Entries taken from a collection:

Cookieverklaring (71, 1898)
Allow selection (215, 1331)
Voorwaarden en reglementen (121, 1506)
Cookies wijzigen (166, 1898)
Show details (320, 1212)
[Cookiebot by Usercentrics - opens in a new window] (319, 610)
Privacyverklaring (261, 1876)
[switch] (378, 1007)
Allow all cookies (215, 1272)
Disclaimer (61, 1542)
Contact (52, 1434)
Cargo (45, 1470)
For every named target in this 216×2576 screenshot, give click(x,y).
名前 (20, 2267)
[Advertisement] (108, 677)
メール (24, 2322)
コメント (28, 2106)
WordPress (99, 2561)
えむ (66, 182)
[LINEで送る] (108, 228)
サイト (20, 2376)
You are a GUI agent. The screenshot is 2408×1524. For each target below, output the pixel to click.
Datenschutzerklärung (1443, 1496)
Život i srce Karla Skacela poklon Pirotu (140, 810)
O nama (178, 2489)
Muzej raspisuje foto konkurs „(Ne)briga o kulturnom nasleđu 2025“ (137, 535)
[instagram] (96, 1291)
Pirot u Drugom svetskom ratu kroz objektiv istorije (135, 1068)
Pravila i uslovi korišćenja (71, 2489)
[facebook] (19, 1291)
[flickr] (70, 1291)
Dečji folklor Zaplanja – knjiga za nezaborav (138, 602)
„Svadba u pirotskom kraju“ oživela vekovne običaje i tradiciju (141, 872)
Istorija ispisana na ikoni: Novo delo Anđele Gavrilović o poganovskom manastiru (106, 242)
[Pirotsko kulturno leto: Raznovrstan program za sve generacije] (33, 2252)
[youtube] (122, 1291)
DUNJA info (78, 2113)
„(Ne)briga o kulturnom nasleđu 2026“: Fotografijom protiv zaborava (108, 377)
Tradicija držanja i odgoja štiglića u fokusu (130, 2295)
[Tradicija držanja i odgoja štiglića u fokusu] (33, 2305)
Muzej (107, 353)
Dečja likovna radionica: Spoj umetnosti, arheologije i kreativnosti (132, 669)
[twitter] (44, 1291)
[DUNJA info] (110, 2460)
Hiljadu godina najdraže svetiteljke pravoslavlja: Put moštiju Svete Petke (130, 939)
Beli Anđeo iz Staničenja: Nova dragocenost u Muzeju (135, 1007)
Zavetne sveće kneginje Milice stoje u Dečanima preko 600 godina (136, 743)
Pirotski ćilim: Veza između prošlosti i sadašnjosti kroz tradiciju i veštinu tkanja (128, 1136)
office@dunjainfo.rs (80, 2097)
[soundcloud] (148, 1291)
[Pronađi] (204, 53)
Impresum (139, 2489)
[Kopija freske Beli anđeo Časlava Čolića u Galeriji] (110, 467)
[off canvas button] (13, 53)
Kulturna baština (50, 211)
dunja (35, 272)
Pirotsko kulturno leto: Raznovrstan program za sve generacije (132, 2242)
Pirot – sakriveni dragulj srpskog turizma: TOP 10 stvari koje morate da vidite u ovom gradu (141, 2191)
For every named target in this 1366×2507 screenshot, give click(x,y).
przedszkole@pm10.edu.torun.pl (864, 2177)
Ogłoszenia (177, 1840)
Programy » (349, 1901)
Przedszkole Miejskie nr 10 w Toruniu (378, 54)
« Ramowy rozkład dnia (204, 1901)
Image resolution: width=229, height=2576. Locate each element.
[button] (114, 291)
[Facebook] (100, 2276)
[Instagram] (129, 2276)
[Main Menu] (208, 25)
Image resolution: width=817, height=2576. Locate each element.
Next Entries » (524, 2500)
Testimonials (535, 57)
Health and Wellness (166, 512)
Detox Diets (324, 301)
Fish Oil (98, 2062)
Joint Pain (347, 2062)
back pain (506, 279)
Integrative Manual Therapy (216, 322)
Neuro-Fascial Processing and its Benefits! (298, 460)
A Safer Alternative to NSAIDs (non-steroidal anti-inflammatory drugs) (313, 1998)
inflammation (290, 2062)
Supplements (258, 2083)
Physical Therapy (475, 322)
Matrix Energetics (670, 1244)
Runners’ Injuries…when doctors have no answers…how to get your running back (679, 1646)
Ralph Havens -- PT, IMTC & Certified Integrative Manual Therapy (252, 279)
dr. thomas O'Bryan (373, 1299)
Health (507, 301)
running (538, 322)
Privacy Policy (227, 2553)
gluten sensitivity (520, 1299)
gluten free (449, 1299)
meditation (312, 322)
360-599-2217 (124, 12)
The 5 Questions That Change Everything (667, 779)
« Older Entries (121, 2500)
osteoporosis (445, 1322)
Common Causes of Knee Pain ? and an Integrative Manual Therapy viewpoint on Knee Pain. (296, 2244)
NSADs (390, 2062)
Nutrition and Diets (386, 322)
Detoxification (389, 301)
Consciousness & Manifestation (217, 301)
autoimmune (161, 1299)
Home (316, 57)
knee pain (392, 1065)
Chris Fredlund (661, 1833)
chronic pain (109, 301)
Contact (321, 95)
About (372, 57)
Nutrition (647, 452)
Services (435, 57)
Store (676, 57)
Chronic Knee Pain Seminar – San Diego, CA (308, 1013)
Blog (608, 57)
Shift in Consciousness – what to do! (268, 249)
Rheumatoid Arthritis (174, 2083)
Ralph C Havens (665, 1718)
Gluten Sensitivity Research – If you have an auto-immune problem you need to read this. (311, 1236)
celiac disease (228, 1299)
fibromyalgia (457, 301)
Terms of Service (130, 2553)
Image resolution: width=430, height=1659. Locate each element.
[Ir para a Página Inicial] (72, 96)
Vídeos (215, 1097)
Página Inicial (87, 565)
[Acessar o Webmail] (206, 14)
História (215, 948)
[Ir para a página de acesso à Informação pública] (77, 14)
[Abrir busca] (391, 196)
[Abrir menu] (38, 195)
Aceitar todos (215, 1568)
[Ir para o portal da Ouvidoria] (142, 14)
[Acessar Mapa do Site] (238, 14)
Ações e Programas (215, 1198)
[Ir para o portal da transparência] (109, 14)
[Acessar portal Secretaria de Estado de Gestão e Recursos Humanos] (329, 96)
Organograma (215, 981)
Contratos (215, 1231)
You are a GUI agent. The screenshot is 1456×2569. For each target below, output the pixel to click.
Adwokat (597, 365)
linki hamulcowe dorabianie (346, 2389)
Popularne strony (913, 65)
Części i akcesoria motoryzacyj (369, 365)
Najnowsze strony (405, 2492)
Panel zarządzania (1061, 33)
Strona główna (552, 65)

Assignment -> Could you set down, word for word, only the lines above from the line with "Fish Oil (98, 2062)" to the line with "gluten free (449, 1299)", including both?

Reply to the task ->
Fish Oil (98, 2062)
Joint Pain (347, 2062)
back pain (506, 279)
Integrative Manual Therapy (216, 322)
Neuro-Fascial Processing and its Benefits! (298, 460)
A Safer Alternative to NSAIDs (non-steroidal anti-inflammatory drugs) (313, 1998)
inflammation (290, 2062)
Supplements (258, 2083)
Physical Therapy (475, 322)
Matrix Energetics (670, 1244)
Runners’ Injuries…when doctors have no answers…how to get your running back (679, 1646)
Ralph Havens -- PT, IMTC & Certified Integrative Manual Therapy (252, 279)
dr. thomas O'Bryan (373, 1299)
Health (507, 301)
running (538, 322)
Privacy Policy (227, 2553)
gluten sensitivity (520, 1299)
gluten free (449, 1299)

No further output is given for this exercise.